Blue Yodel #8 – Dear Joe Queenan

Before reading this installment of Blue Yodel, you may want to (re)visit a recent reference by John Lawless to an article written by columnist Joe Queenan in the Wall Street Journal.

Dear Joe Queenan,

I’m writing from the year 2111—a full 100 years after your pivotal column on the banjo appeared in the Wall Street Journal in November 2011.

We all know the story by now, but it’s still astonishing to read the words—your words—that led, paradoxically, to the banjo being embraced by the greatest musical minds of the 21st century, hailed as the voice of the people, and held in our hearts as the symbol of world peace.

Of course, that was not your intention.
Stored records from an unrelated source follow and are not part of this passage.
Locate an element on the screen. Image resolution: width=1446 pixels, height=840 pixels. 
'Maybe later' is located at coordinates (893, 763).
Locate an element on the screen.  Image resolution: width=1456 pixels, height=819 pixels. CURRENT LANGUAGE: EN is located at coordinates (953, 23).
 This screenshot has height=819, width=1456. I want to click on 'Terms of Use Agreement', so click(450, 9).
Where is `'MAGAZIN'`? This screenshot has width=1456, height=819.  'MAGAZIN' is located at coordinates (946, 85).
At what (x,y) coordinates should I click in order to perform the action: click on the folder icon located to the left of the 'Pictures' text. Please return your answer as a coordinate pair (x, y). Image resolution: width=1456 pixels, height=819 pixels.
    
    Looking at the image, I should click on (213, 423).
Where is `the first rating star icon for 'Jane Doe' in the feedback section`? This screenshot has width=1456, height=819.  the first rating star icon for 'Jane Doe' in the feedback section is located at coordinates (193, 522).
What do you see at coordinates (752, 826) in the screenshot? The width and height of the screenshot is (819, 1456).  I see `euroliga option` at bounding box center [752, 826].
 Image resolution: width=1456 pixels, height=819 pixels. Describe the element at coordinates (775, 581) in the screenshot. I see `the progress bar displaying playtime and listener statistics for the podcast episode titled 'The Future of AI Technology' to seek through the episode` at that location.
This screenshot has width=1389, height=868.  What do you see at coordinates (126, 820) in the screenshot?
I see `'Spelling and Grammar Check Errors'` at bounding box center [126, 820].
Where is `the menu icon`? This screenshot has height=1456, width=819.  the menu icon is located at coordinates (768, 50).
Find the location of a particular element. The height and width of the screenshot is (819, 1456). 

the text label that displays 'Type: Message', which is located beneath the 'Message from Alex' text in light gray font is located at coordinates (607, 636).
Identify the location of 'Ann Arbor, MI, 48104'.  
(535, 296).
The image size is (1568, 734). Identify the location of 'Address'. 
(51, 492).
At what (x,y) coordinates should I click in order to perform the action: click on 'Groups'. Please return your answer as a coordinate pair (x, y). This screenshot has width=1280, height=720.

But nor do I believe you were just banjo bashing.  Scholars have long deduced that you were simply trying to meet a deadline and it was a slow news day. (The crossed-out words in your journal—’lawyer jokes, accordion jokes’—followed by ‘banjo jokes!’ give that away.)

In fact, the signs were there that the Century of the Banjo (some see it ongoing as the Millennium of the Banjo) had already begun. The PBS documentary, Give Me the Banjo, which set off your diatribe, had aired the previous night on a national broadcast. And Steve Martin had appeared on the David Letterman Show and presented Sammy Shelor with the Banjo Genius award and a check for $50,000.

But scholars also point to the appearance of Noam Pikelny in a cartoon by Matthew Diffie in the New Yorker of that week and compare it to the 1993 cartoon by Peter Steiner, which marked the beginning of the Internet Age—”On the Internet nobody knows you’re a dog.”

While Diffie’s cartoon was funny and showed an intimate knowledge of and respect for the instrument, your column—it must be conceded—had the greater impact.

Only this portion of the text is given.